It was reported previously that WIPK regulates wounding-induced JA and MJ biosynthesis, which in turn controls the expression of PROTEINASE INHIBITOR (PI) (Seo et al., 1995, 1999). As a result, we sought to determine if the activation of SIPK/WIPK by NtMEK2DD leads to an increase of JA/MJ levels in plants. Samples were collected from both NtMEK2DD and NtMEK2KR plants at various times after the application of DEX. As shown in Figure 7A, there was no apparent increase in JA and MJ over the basal level in either NtMEK2DD or NtMEK2KR plants.
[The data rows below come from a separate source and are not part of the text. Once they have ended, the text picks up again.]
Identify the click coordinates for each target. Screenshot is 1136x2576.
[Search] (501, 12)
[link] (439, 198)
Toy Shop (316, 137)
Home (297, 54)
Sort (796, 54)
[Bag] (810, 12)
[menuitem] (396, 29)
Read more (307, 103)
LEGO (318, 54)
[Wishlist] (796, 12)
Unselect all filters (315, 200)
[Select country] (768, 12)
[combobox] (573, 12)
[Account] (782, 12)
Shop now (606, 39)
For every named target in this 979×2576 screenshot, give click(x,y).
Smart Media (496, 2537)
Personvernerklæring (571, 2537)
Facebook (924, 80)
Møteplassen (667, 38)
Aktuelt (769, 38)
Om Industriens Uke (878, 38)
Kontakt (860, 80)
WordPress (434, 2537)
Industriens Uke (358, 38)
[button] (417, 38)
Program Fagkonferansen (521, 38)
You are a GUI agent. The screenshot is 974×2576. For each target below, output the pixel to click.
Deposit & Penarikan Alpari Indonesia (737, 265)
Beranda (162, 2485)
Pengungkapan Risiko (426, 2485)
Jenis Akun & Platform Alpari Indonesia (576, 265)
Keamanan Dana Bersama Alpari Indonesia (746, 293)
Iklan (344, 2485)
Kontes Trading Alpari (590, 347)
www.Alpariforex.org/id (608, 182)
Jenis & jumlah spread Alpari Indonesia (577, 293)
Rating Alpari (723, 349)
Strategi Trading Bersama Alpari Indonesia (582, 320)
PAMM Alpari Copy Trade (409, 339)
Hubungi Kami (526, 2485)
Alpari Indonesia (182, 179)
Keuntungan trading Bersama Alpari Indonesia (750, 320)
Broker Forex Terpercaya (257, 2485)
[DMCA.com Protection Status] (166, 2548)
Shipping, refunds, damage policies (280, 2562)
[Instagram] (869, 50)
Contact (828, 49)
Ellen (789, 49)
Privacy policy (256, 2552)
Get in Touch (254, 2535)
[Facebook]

The highest level detected was within the range of basal levels normally present in tobacco plants. Based on this finding, we concluded that JA/MJ is not a downstream target of the NtMEK2-SIPK/WIPK pathway. Nonetheless, we did observe a strong induction of PI-I and PI-II expression in NtMEK2DD plants after the activation of SIPK/WIPK (Figure 7B). This result indicates that the activation of PI genes after MAPK activation is not mediated by the induction of JA/MJ. Previous studies demonstrated that ethylene also could induce the expression of PIs (Balandin et al., 1995; Hiraga et al., 2000). As a result, we speculate that the PI activation that we observed in NtMEK2DD transgenic plants after SIPK/WIPK activation is mediated by ethylene.

Figure 7.

Figure 7.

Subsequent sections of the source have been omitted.